THE PROBLEM. Would you give the entries below again in full, exactly as they stand?

EXTRACTED RECORDS.
= = =

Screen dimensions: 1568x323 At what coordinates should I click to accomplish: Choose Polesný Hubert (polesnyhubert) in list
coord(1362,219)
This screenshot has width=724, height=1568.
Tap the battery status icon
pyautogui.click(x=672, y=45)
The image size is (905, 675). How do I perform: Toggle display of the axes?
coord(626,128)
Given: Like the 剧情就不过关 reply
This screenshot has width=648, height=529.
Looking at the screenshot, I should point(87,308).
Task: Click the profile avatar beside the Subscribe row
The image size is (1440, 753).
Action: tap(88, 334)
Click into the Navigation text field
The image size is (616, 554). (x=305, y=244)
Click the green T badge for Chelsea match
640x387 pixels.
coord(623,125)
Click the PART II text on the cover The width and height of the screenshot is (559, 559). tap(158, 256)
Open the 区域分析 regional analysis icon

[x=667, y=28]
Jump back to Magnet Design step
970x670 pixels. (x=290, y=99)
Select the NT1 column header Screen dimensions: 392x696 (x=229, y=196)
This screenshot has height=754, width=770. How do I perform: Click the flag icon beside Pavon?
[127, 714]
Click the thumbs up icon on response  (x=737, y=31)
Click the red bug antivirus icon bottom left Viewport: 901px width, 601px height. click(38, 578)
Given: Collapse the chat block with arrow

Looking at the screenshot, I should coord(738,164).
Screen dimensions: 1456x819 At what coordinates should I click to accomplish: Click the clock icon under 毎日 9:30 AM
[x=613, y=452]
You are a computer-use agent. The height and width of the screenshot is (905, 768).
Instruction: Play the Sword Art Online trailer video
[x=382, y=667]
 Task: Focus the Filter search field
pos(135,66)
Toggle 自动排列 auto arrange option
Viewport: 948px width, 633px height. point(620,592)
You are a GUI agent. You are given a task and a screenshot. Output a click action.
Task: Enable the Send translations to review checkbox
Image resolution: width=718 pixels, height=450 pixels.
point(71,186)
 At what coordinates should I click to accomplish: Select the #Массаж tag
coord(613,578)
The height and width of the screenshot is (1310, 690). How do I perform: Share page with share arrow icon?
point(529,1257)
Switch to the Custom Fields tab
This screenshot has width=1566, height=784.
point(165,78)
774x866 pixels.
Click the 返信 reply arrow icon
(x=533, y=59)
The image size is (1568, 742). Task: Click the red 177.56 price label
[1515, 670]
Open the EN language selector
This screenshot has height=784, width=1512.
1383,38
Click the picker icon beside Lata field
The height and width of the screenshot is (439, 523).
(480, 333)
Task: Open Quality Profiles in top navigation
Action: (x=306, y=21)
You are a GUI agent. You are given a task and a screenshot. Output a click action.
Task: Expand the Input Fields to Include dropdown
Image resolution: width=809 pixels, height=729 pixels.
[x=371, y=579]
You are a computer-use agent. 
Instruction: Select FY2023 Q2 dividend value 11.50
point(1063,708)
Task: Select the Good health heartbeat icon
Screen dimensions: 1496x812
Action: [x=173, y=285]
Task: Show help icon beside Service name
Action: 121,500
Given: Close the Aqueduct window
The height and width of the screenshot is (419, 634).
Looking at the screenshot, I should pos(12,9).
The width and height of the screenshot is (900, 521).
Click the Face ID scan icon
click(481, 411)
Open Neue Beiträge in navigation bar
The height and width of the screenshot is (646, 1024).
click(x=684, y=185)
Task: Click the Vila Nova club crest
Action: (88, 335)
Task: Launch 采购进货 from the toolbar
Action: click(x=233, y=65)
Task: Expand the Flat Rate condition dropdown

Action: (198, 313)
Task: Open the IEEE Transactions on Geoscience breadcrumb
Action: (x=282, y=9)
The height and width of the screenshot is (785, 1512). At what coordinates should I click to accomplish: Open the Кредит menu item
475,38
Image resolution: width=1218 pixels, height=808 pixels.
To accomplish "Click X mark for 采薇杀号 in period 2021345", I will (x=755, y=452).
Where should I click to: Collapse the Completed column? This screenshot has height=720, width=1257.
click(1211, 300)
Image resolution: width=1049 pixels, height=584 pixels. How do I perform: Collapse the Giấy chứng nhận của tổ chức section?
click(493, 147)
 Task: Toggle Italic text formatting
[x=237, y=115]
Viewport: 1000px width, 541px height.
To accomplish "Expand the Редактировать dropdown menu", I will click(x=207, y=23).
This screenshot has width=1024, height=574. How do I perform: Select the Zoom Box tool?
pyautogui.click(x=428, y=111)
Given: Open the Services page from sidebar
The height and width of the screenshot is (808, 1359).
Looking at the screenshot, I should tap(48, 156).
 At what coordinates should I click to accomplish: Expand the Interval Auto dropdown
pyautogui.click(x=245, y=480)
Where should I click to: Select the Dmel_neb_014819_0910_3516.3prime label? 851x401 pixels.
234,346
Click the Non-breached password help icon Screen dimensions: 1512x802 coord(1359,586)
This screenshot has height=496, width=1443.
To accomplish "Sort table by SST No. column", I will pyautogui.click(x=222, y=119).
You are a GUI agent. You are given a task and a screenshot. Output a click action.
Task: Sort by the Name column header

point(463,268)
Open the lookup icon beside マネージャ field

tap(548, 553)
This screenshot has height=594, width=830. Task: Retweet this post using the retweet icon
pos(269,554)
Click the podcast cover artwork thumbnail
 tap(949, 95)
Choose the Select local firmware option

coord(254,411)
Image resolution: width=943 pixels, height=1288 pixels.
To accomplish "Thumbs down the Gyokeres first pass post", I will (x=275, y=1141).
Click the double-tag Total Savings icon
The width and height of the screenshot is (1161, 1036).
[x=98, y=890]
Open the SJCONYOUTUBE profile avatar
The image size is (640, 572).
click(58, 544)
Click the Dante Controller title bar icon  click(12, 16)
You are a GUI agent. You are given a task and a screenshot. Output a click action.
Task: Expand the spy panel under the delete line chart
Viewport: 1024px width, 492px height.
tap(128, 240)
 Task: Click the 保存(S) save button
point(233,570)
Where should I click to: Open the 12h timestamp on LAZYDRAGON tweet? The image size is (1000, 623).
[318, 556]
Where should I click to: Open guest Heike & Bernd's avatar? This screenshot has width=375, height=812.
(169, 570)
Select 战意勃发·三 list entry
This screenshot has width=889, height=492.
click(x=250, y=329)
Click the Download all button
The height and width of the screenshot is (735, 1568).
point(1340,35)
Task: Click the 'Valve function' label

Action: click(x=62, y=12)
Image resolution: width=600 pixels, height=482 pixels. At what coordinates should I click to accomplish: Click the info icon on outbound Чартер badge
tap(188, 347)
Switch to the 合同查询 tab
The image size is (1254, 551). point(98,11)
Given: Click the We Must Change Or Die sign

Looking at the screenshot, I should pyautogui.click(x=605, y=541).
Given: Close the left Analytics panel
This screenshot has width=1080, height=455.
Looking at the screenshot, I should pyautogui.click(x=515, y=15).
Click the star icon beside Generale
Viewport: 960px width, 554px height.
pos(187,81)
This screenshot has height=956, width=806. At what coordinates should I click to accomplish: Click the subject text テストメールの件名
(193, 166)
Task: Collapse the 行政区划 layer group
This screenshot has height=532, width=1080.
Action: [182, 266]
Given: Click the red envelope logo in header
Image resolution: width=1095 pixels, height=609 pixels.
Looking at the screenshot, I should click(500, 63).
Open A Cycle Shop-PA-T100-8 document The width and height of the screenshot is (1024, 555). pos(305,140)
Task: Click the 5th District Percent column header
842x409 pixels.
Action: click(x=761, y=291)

= = =

ANSWER.
Screen dimensions: 1568x323 At what coordinates should I click to accomplish: Choose Polesný Hubert (polesnyhubert) in list
coord(1362,219)
This screenshot has width=724, height=1568.
Tap the battery status icon
pyautogui.click(x=672, y=45)
The image size is (905, 675). How do I perform: Toggle display of the axes?
coord(626,128)
Given: Like the 剧情就不过关 reply
This screenshot has width=648, height=529.
Looking at the screenshot, I should point(87,308).
Task: Click the profile avatar beside the Subscribe row
The image size is (1440, 753).
Action: tap(88, 334)
Click into the Navigation text field
The image size is (616, 554). (x=305, y=244)
Click the green T badge for Chelsea match
640x387 pixels.
coord(623,125)
Click the PART II text on the cover The width and height of the screenshot is (559, 559). tap(158, 256)
Open the 区域分析 regional analysis icon

[x=667, y=28]
Jump back to Magnet Design step
970x670 pixels. (x=290, y=99)
Select the NT1 column header Screen dimensions: 392x696 (x=229, y=196)
This screenshot has height=754, width=770. How do I perform: Click the flag icon beside Pavon?
[127, 714]
Click the thumbs up icon on response  (x=737, y=31)
Click the red bug antivirus icon bottom left Viewport: 901px width, 601px height. click(38, 578)
Given: Collapse the chat block with arrow

Looking at the screenshot, I should coord(738,164).
Screen dimensions: 1456x819 At what coordinates should I click to accomplish: Click the clock icon under 毎日 9:30 AM
[x=613, y=452]
You are a computer-use agent. The height and width of the screenshot is (905, 768).
Instruction: Play the Sword Art Online trailer video
[x=382, y=667]
 Task: Focus the Filter search field
pos(135,66)
Toggle 自动排列 auto arrange option
Viewport: 948px width, 633px height. point(620,592)
You are a GUI agent. You are given a task and a screenshot. Output a click action.
Task: Enable the Send translations to review checkbox
Image resolution: width=718 pixels, height=450 pixels.
point(71,186)
 At what coordinates should I click to accomplish: Select the #Массаж tag
coord(613,578)
The height and width of the screenshot is (1310, 690). How do I perform: Share page with share arrow icon?
point(529,1257)
Switch to the Custom Fields tab
This screenshot has width=1566, height=784.
point(165,78)
774x866 pixels.
Click the 返信 reply arrow icon
(x=533, y=59)
The image size is (1568, 742). Task: Click the red 177.56 price label
[1515, 670]
Open the EN language selector
This screenshot has height=784, width=1512.
1383,38
Click the picker icon beside Lata field
The height and width of the screenshot is (439, 523).
(480, 333)
Task: Open Quality Profiles in top navigation
Action: (x=306, y=21)
You are a GUI agent. You are given a task and a screenshot. Output a click action.
Task: Expand the Input Fields to Include dropdown
Image resolution: width=809 pixels, height=729 pixels.
[x=371, y=579]
You are a computer-use agent. 
Instruction: Select FY2023 Q2 dividend value 11.50
point(1063,708)
Task: Select the Good health heartbeat icon
Screen dimensions: 1496x812
Action: [x=173, y=285]
Task: Show help icon beside Service name
Action: 121,500
Given: Close the Aqueduct window
The height and width of the screenshot is (419, 634).
Looking at the screenshot, I should pos(12,9).
The width and height of the screenshot is (900, 521).
Click the Face ID scan icon
click(481, 411)
Open Neue Beiträge in navigation bar
The height and width of the screenshot is (646, 1024).
click(x=684, y=185)
Task: Click the Vila Nova club crest
Action: (88, 335)
Task: Launch 采购进货 from the toolbar
Action: click(x=233, y=65)
Task: Expand the Flat Rate condition dropdown

Action: (198, 313)
Task: Open the IEEE Transactions on Geoscience breadcrumb
Action: (x=282, y=9)
The height and width of the screenshot is (785, 1512). At what coordinates should I click to accomplish: Open the Кредит menu item
475,38
Image resolution: width=1218 pixels, height=808 pixels.
To accomplish "Click X mark for 采薇杀号 in period 2021345", I will (x=755, y=452).
Where should I click to: Collapse the Completed column? This screenshot has height=720, width=1257.
click(1211, 300)
Image resolution: width=1049 pixels, height=584 pixels. How do I perform: Collapse the Giấy chứng nhận của tổ chức section?
click(493, 147)
 Task: Toggle Italic text formatting
[x=237, y=115]
Viewport: 1000px width, 541px height.
To accomplish "Expand the Редактировать dropdown menu", I will click(x=207, y=23).
This screenshot has width=1024, height=574. How do I perform: Select the Zoom Box tool?
pyautogui.click(x=428, y=111)
Given: Open the Services page from sidebar
The height and width of the screenshot is (808, 1359).
Looking at the screenshot, I should tap(48, 156).
 At what coordinates should I click to accomplish: Expand the Interval Auto dropdown
pyautogui.click(x=245, y=480)
Where should I click to: Select the Dmel_neb_014819_0910_3516.3prime label? 851x401 pixels.
234,346
Click the Non-breached password help icon Screen dimensions: 1512x802 coord(1359,586)
This screenshot has height=496, width=1443.
To accomplish "Sort table by SST No. column", I will pyautogui.click(x=222, y=119).
You are a GUI agent. You are given a task and a screenshot. Output a click action.
Task: Sort by the Name column header

point(463,268)
Open the lookup icon beside マネージャ field

tap(548, 553)
This screenshot has height=594, width=830. Task: Retweet this post using the retweet icon
pos(269,554)
Click the podcast cover artwork thumbnail
 tap(949, 95)
Choose the Select local firmware option

coord(254,411)
Image resolution: width=943 pixels, height=1288 pixels.
To accomplish "Thumbs down the Gyokeres first pass post", I will (x=275, y=1141).
Click the double-tag Total Savings icon
The width and height of the screenshot is (1161, 1036).
[x=98, y=890]
Open the SJCONYOUTUBE profile avatar
The image size is (640, 572).
click(58, 544)
Click the Dante Controller title bar icon  click(12, 16)
You are a GUI agent. You are given a task and a screenshot. Output a click action.
Task: Expand the spy panel under the delete line chart
Viewport: 1024px width, 492px height.
tap(128, 240)
 Task: Click the 保存(S) save button
point(233,570)
Where should I click to: Open the 12h timestamp on LAZYDRAGON tweet? The image size is (1000, 623).
[318, 556]
Where should I click to: Open guest Heike & Bernd's avatar? This screenshot has width=375, height=812.
(169, 570)
Select 战意勃发·三 list entry
This screenshot has width=889, height=492.
click(x=250, y=329)
Click the Download all button
The height and width of the screenshot is (735, 1568).
point(1340,35)
Task: Click the 'Valve function' label

Action: click(x=62, y=12)
Image resolution: width=600 pixels, height=482 pixels. At what coordinates should I click to accomplish: Click the info icon on outbound Чартер badge
tap(188, 347)
Switch to the 合同查询 tab
The image size is (1254, 551). point(98,11)
Given: Click the We Must Change Or Die sign

Looking at the screenshot, I should pyautogui.click(x=605, y=541).
Given: Close the left Analytics panel
This screenshot has width=1080, height=455.
Looking at the screenshot, I should pyautogui.click(x=515, y=15).
Click the star icon beside Generale
Viewport: 960px width, 554px height.
pos(187,81)
This screenshot has height=956, width=806. At what coordinates should I click to accomplish: Click the subject text テストメールの件名
(193, 166)
Task: Collapse the 行政区划 layer group
This screenshot has height=532, width=1080.
Action: [182, 266]
Given: Click the red envelope logo in header
Image resolution: width=1095 pixels, height=609 pixels.
Looking at the screenshot, I should click(500, 63).
Open A Cycle Shop-PA-T100-8 document The width and height of the screenshot is (1024, 555). pos(305,140)
Task: Click the 5th District Percent column header
842x409 pixels.
Action: click(x=761, y=291)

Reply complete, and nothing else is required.